Divide using synthetic division $$ ( 3x^{5}+5x^{4}+8x^{2}+12x-11 ) \div ( x+2 ) $$
Answer
The synthetic division table is:
$$ \begin{array}{c|rrrrrr}-2&3&5&0&8&12&-11\\& & -6& 2& -4& -8& \color{black}{-8} \\ \hline &\color{blue}{3}&\color{blue}{-1}&\color{blue}{2}&\color{blue}{4}&\color{blue}{4}&\color{orangered}{-19} \end{array} $$The solution is:
$$ \frac{ 3x^{5}+5x^{4}+8x^{2}+12x-11 }{ x+2 } = \color{blue}{3x^{4}-x^{3}+2x^{2}+4x+4} \color{red}{~-~} \frac{ \color{red}{ 19 } }{ x+2 } $$Explanation
Step 1 : Write down the coefficients of the dividend into division table. Put the zero from $ x + 2 = 0 $ ( $ x = \color{blue}{ -2 } $ ) at the left.

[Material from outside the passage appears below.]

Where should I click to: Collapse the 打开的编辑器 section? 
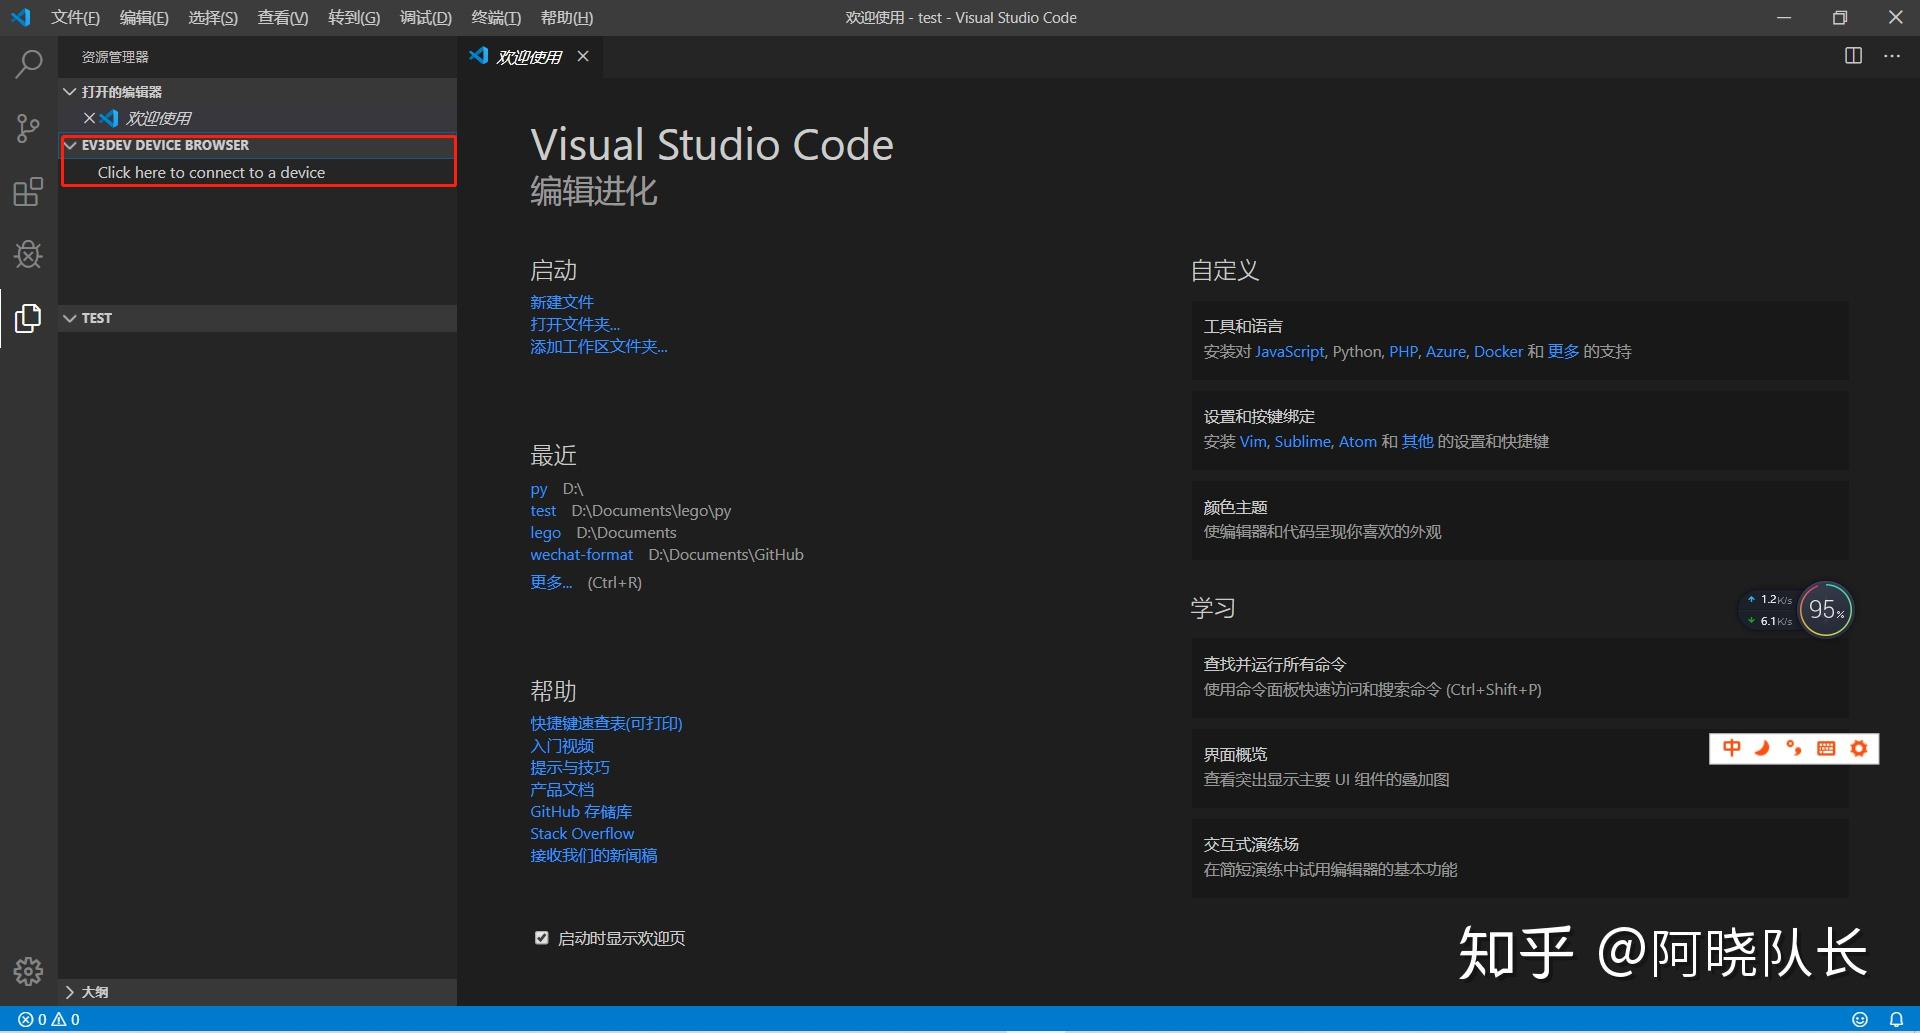[x=70, y=91]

$$ \begin{array}{c|rrrrrr}\color{blue}{-2}&3&5&0&8&12&-11\\& & & & & & \\ \hline &&&&&& \end{array} $$Step 1 : Bring down the leading coefficient to the bottom row.
$$ \begin{array}{c|rrrrrr}-2&\color{orangered}{ 3 }&5&0&8&12&-11\\& & & & & & \\ \hline &\color{orangered}{3}&&&&& \end{array} $$Step 2 : Multiply by the number on the left, and carry the result into the next column: $ \color{blue}{ -2 } \cdot \color{blue}{ 3 } = \color{blue}{ -6 } $.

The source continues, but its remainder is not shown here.